2 Methodologies and Materials

研究采用SS细胞系Hut78/H9和MF细胞系HH，通过CCK-8法测定细胞活力并计算联合指数(CI<1显示协同效应)。采用流式细胞术检测Annexin V-APC/PI双染的凋亡率，Western blot(WB)分析Bcl-2、Cleaved-caspase3等蛋白表达。转录组测序筛选差异基因，并通过shRNA敲低验证TNC功能。NSG小鼠异种移植模型评估体内疗效。

3 Results

3.1 协同抗增殖效应

西达本胺单药对H9/Hut78的IC₅₀分别为686.0/231.4 nM，联用LB100后显著降低(表1)。克隆形成实验显示450 nM西达本胺+4 μM LB100组合可完全抑制集落形成(图1D-F)。

3.2 协同促凋亡作用

联合组凋亡率显著高于单药组(图2A-B)，WB显示Bcl-2表达降低而Cleaved-caspase3升高，Cyclin D1下调提示G1期阻滞(图2C-E)。

3.3 分子机制探索

转录组测序发现联合组TNC显著下调(图4D)，PI3K/AKT/mTOR通路相关基因富集(图4E-F)。

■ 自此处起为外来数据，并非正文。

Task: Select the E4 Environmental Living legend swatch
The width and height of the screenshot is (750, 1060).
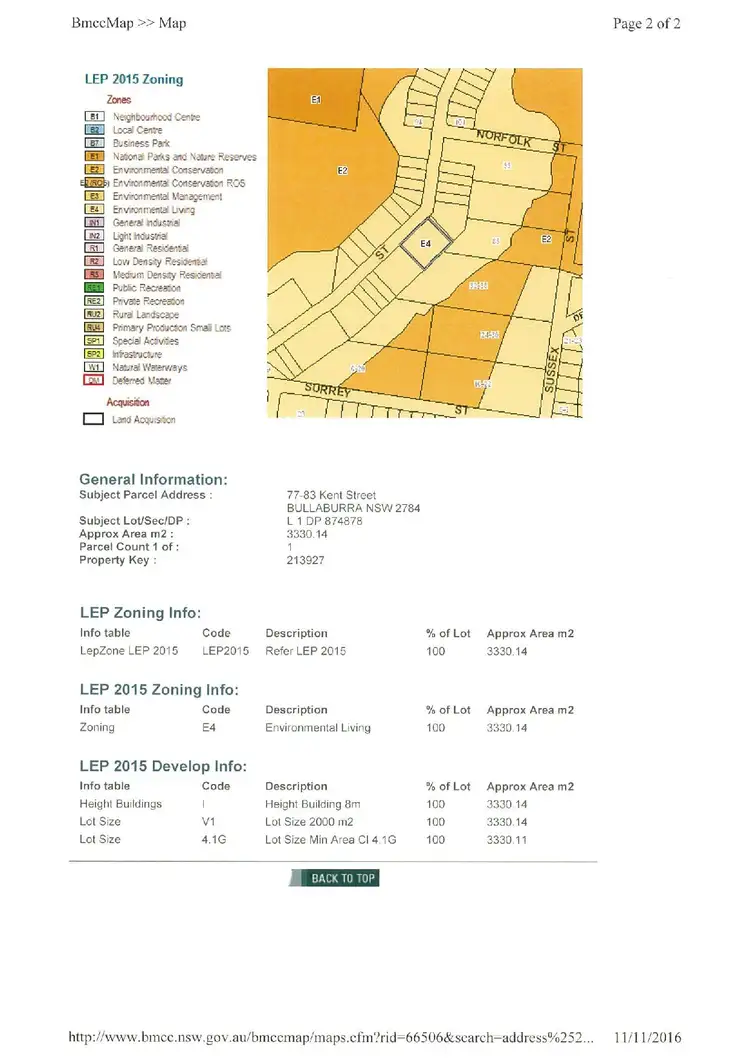Action: pyautogui.click(x=94, y=210)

WB和免疫组化(IHC)证实p-PI3K/p-AKT/p-mTOR磷酸化水平降低(图5)。

3.4 TNC的调控作用

shRNA敲低TNC后，PI3K/AKT/mTOR通路磷酸化水平降低，且联合用药敏感性下降(图6)，证实TNC是该通路的上游调控因子。

3.5 体内验证

小鼠模型中联合组肿瘤体积/重量显著减小(图7B/E)，IHC显示肿瘤组织TNC、p-PI3K/p-AKT表达降低，且未出现明显毒性(图7C/F)。

3.6 对其他CTCL亚型的作用

在MF细胞系HH中同样观察到协同效应，提示该方案可能拓展至更广的CTCL治疗(图S4)。

4 Discussion

研究创新性发现：

1）西达本胺通过表观遗传调控可能影响ECM组分(如TNC)表达；

2）LB100作为PP2A抑制剂可双重调控PI3K p110α表达和AKT磷酸化；

3）两药联用通过"TNC↓→PI3K/AKT/mTOR通路抑制→凋亡↑"轴发挥协同作用(图8)。该方案克服了单药治疗SS的局限性，为临床联合用药提供了理论依据。需进一步探索TNC是否通过整合素-FAK轴激活PI3K通路，并扩大至更多CTCL亚型验证。